**TASK TO COMPLETE:**
Reproduce the material verbatim, beginning at the line containing "Set breakpoint on To Upper case" and continuing through the line containing "coord(242,909)", with both of those lines included.

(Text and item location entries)
* begin *
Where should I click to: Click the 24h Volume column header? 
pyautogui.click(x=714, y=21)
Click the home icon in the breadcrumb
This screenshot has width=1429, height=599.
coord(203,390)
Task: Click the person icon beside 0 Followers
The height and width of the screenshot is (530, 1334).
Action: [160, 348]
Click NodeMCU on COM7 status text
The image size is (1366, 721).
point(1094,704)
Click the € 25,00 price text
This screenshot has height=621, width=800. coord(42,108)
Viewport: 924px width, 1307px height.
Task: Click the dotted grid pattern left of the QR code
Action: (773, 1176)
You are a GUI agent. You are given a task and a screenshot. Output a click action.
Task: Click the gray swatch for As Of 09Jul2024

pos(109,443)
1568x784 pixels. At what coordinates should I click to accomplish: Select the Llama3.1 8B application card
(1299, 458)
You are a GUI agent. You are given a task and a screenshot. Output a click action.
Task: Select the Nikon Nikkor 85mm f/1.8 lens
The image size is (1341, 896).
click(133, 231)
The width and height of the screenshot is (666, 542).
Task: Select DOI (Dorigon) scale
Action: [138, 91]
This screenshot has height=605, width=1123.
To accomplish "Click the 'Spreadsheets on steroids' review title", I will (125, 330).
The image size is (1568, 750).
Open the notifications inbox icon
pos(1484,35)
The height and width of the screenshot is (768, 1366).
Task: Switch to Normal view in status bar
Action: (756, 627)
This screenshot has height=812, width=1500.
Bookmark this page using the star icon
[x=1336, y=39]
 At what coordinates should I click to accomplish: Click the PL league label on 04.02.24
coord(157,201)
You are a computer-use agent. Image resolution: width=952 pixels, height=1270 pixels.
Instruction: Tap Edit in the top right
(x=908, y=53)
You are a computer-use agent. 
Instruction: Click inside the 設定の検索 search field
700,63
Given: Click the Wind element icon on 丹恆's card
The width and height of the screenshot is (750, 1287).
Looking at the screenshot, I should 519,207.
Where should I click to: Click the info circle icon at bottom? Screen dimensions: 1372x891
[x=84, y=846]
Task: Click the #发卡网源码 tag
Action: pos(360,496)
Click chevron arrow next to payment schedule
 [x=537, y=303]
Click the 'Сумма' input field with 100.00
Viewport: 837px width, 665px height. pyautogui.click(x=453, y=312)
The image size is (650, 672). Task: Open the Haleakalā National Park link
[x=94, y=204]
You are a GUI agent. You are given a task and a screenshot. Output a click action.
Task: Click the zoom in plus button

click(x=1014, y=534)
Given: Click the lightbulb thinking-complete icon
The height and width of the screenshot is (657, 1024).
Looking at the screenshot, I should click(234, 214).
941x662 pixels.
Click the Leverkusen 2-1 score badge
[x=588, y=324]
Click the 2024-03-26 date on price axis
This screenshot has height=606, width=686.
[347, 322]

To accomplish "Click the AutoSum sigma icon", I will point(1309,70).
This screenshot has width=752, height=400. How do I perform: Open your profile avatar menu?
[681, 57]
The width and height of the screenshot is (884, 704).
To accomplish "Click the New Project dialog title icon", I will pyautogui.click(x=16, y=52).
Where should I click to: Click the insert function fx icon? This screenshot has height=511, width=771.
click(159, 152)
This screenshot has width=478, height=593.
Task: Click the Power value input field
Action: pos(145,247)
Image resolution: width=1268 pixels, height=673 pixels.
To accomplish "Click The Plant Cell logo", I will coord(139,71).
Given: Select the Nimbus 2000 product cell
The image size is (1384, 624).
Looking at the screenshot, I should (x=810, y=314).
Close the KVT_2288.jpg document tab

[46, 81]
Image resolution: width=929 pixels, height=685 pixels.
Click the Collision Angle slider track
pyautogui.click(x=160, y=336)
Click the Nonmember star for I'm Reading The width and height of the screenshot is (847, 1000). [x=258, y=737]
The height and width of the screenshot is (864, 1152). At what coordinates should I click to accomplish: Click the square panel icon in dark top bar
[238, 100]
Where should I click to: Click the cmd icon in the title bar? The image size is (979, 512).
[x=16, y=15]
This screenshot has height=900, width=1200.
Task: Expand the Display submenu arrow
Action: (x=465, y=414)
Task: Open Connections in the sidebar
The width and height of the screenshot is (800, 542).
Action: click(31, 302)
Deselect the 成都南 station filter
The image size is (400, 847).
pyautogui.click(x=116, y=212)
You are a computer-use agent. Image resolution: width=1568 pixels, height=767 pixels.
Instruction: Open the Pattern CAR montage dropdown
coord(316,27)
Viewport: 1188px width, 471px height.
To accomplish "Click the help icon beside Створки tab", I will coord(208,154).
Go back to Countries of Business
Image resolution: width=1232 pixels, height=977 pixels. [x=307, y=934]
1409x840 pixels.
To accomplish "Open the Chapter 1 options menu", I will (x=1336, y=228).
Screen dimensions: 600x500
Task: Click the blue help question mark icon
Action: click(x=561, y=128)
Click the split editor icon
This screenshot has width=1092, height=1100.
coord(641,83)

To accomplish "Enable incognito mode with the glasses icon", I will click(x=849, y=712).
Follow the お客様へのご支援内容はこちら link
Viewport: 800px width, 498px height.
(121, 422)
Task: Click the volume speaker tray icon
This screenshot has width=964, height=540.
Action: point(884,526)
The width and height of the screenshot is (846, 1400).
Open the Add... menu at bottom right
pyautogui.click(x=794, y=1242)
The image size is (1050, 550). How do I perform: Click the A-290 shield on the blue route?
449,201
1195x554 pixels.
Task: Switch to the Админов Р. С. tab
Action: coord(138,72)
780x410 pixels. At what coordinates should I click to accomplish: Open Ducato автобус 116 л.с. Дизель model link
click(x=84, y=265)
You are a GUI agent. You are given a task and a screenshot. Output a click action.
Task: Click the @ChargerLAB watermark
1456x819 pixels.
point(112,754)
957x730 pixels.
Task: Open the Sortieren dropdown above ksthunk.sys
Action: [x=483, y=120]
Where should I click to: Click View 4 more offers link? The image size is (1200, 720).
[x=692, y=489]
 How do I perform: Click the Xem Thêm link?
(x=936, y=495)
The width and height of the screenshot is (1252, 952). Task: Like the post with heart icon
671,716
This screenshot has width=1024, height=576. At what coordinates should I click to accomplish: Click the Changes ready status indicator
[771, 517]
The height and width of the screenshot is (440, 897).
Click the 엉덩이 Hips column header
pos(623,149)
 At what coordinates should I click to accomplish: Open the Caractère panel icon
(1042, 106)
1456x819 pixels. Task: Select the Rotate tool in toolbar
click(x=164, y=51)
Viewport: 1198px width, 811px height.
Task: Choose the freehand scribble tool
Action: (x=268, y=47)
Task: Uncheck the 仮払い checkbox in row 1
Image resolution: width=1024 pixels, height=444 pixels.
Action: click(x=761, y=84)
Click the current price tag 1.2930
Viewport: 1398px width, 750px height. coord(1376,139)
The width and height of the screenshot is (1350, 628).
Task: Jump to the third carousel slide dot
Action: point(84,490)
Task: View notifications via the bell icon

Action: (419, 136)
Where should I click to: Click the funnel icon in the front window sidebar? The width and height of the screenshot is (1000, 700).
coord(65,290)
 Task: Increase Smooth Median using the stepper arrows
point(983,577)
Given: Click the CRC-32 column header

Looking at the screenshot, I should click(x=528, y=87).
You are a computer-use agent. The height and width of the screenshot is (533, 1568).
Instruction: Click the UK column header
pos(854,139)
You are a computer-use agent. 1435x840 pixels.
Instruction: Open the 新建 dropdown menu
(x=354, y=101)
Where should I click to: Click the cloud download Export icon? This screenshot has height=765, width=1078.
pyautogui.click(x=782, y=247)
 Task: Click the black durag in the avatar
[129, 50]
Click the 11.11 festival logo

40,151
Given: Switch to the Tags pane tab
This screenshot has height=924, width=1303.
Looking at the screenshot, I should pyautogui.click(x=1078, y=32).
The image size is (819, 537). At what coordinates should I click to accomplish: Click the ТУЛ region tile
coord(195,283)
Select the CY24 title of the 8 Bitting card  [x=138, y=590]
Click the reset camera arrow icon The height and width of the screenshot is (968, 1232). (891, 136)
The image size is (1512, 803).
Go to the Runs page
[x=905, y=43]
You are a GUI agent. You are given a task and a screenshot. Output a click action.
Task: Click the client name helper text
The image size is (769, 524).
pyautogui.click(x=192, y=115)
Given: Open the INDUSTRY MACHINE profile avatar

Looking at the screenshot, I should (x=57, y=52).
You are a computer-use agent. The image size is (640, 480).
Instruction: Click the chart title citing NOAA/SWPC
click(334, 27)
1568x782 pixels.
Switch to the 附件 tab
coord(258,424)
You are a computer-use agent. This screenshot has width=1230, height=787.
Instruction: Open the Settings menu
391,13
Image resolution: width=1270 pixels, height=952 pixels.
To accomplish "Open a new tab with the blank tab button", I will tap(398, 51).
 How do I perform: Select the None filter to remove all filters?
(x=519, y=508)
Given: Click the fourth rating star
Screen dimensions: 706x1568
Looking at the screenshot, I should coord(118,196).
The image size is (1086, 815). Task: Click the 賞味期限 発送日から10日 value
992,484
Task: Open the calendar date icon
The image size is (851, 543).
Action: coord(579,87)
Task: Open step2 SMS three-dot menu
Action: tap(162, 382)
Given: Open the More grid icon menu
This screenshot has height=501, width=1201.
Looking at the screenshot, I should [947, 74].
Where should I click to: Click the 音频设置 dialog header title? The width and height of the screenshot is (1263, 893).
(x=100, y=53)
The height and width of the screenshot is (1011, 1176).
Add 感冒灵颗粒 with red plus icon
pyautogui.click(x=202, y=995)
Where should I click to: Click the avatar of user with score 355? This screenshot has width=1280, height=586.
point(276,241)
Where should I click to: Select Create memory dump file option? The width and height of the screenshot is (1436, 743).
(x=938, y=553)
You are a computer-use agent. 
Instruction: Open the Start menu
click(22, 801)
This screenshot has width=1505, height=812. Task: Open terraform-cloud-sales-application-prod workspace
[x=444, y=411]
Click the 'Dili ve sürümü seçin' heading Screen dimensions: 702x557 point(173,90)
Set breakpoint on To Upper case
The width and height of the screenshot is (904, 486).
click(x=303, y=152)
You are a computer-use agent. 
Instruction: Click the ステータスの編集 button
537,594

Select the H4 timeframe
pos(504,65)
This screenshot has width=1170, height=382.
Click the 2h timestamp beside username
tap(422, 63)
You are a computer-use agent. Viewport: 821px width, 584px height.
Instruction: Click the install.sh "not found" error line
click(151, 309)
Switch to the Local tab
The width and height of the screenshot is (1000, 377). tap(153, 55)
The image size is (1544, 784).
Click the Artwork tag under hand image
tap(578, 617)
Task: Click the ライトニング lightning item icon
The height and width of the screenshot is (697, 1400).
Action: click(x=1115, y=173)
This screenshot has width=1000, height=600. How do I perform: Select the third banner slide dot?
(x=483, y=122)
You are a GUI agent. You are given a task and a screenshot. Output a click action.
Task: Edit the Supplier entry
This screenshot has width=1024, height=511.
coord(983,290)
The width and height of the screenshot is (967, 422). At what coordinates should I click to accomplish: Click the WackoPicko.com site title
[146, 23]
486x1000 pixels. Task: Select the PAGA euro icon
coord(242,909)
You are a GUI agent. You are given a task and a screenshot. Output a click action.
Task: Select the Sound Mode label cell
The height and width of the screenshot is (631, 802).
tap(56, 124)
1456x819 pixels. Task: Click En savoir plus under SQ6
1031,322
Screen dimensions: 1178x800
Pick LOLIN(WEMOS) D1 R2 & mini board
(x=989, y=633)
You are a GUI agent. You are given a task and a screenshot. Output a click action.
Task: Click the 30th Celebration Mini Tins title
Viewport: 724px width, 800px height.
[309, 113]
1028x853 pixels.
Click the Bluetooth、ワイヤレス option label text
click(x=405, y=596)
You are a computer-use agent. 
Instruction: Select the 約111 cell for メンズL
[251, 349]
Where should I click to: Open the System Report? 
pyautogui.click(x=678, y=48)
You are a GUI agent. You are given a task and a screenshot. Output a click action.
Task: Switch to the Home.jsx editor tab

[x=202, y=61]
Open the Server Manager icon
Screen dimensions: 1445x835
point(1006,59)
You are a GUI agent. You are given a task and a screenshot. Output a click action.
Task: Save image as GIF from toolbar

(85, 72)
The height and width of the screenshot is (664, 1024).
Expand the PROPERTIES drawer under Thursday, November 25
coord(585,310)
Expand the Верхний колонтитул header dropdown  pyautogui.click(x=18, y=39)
* end *
**WRITTEN ANSWER:**
Set breakpoint on To Upper case
The width and height of the screenshot is (904, 486).
click(x=303, y=152)
You are a computer-use agent. 
Instruction: Click the ステータスの編集 button
537,594

Select the H4 timeframe
pos(504,65)
This screenshot has width=1170, height=382.
Click the 2h timestamp beside username
tap(422, 63)
You are a computer-use agent. Viewport: 821px width, 584px height.
Instruction: Click the install.sh "not found" error line
click(151, 309)
Switch to the Local tab
The width and height of the screenshot is (1000, 377). tap(153, 55)
The image size is (1544, 784).
Click the Artwork tag under hand image
tap(578, 617)
Task: Click the ライトニング lightning item icon
The height and width of the screenshot is (697, 1400).
Action: click(x=1115, y=173)
This screenshot has width=1000, height=600. How do I perform: Select the third banner slide dot?
(x=483, y=122)
You are a GUI agent. You are given a task and a screenshot. Output a click action.
Task: Edit the Supplier entry
This screenshot has width=1024, height=511.
coord(983,290)
The width and height of the screenshot is (967, 422). At what coordinates should I click to accomplish: Click the WackoPicko.com site title
[146, 23]
486x1000 pixels. Task: Select the PAGA euro icon
coord(242,909)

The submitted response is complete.